Classification of Cynodon spp. grass cultivars by UAV
Keywords:
Plant genetic improvement, vegetative vigor, pasture, UAVAbstract
Traditional methods for estimating biomass in pasture frequently use destructive methods with high demand for time, resources and labor. The development of models for automated estimation of biomass and leaf area index, particularly from images captured by Unmanned Aerial Vehicle (UAV), saves resources and helps the adoption of anticipatory measures in the management of the experimental area.
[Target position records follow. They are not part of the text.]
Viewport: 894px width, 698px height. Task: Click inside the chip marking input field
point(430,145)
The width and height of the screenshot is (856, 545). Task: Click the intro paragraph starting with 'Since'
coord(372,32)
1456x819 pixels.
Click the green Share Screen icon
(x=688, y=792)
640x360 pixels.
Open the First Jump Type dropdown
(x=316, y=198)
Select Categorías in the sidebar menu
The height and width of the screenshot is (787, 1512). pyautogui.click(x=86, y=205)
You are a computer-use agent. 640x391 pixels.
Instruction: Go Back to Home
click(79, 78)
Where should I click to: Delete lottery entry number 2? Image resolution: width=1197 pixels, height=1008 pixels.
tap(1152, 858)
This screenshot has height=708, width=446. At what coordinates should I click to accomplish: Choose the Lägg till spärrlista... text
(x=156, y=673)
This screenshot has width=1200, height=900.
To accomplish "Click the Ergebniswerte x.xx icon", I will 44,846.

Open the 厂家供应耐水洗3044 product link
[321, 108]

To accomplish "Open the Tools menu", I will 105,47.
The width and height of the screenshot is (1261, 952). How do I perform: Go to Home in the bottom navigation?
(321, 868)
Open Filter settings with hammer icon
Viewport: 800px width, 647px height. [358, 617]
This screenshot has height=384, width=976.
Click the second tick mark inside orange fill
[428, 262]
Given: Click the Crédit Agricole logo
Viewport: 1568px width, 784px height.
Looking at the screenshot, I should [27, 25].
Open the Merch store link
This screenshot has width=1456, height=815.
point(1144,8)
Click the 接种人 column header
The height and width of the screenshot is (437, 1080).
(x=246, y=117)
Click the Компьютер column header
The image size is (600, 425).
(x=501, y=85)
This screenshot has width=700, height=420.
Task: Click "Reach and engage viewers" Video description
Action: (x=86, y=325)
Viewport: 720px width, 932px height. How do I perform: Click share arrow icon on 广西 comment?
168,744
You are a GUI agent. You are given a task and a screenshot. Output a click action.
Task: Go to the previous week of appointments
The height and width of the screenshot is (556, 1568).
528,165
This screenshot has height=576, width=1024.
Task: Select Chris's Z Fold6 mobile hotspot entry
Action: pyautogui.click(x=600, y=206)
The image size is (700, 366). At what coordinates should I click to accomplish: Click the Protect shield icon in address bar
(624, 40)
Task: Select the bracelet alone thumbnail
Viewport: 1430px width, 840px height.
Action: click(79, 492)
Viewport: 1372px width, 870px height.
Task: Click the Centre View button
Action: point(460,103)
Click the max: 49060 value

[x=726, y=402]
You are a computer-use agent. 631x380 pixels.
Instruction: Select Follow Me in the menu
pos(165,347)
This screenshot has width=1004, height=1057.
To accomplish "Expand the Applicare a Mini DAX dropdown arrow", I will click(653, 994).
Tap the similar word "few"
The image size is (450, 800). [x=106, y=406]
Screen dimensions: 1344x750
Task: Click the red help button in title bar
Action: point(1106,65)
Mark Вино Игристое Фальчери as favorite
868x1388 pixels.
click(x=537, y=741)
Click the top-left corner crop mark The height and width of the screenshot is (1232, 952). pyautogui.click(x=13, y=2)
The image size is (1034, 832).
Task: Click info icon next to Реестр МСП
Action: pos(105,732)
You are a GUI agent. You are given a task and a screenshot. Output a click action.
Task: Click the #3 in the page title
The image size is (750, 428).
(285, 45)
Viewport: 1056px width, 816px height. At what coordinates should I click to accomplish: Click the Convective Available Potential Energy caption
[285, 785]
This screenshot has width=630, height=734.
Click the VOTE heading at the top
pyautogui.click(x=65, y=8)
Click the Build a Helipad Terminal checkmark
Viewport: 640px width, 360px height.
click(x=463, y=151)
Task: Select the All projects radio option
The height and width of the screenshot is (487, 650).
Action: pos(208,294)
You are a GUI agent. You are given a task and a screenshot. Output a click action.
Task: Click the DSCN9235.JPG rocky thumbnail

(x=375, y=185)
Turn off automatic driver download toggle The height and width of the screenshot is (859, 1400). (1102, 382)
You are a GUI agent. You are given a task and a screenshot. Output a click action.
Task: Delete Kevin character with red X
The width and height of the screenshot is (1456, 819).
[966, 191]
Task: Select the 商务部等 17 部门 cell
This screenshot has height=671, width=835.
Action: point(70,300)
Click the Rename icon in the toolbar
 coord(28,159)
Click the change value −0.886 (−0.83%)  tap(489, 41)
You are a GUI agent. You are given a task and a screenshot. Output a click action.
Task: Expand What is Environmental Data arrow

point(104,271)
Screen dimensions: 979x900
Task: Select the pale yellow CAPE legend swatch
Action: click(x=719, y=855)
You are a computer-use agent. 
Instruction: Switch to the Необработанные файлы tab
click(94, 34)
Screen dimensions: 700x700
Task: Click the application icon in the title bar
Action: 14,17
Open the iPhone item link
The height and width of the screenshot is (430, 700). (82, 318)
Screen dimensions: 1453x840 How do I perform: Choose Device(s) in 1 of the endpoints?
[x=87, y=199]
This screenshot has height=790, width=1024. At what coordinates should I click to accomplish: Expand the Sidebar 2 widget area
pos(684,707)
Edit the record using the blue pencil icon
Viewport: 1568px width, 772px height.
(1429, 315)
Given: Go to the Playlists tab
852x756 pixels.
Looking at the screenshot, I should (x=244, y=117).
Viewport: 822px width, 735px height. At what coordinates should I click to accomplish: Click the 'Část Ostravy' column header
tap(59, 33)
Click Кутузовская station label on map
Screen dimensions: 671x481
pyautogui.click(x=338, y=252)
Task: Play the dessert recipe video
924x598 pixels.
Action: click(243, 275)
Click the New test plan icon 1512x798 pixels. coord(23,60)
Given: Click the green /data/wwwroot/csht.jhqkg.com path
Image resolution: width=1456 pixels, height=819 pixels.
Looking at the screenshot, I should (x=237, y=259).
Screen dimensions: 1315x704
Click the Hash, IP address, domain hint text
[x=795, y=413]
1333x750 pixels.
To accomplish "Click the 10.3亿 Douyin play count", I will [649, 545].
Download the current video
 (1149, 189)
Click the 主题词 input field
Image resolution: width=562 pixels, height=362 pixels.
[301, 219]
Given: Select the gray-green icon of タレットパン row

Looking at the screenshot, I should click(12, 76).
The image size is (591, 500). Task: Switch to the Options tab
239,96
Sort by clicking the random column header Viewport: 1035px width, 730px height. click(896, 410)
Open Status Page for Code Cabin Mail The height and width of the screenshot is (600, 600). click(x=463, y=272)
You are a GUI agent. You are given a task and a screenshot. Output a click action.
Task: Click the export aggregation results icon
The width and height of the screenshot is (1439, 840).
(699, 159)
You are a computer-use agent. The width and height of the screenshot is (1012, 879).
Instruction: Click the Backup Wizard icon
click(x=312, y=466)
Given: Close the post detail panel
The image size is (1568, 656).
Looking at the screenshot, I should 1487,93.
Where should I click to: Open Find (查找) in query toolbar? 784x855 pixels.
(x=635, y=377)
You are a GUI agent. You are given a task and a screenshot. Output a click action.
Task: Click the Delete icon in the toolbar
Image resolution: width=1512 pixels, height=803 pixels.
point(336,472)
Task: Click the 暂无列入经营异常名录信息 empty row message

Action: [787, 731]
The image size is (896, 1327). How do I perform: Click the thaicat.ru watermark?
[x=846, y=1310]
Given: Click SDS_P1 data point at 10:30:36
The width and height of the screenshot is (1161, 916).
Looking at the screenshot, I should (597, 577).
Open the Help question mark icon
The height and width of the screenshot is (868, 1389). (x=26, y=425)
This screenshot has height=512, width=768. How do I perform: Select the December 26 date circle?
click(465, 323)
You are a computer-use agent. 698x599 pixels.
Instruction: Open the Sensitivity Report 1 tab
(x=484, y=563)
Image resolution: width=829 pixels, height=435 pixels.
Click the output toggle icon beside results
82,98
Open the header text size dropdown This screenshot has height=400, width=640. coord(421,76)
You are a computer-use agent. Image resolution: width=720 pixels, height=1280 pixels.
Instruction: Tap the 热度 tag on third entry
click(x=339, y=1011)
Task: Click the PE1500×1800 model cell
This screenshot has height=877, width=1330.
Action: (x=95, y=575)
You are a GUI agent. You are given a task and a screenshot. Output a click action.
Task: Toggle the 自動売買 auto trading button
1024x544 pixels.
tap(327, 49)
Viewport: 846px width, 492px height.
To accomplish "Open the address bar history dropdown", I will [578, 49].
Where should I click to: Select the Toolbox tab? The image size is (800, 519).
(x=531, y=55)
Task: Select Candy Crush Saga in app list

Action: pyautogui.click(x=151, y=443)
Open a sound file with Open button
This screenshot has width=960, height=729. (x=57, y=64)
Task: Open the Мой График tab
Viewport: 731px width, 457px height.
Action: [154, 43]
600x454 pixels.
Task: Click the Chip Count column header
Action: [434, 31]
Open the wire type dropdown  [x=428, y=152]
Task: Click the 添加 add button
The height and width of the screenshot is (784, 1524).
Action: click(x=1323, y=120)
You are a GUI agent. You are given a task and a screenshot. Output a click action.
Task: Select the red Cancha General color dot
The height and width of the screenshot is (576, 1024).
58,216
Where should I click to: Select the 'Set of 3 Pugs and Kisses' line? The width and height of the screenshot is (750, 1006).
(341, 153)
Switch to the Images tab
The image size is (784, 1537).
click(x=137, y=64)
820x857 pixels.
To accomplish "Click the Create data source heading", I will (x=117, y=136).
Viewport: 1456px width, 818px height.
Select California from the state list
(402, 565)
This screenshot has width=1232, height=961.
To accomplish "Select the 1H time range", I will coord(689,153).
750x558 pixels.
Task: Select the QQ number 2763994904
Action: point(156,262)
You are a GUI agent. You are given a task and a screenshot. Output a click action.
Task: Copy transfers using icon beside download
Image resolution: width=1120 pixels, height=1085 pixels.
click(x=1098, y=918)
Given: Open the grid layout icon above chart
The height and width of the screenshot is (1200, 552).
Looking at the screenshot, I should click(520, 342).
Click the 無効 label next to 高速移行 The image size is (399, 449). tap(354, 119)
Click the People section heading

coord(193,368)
The objective of this study was to create a technical feasibility study for the use of UAV in the estimation of biomass, forage canopy height, and general conditions of Cynodon grass in plots, using volume and vigor by the radiometric and morphometric approach, the NDRE index, and digital terrain (DTMs) and digital surface (DSMs) models compared to scores by the specialist in the field. Visible (RGB), red edge (RedEdge) and near infrared (NIR) imaging cameras were used for continuous monitoring of the experimental area, of approximately 3,800 m2, located at the José Henrique Bruschi Experimental Field (CEJHB), in the municipality of Colonel Pacheco, Minas Gerais, Brazil. After UAV imaging, we selected nine Cynodon spp. clones that showed greater vigor based on the data from the field plots and data obtained by UAV and classified using the method to estimate the vegetation vigor index (VVI) and classified by natural breaks in GIS.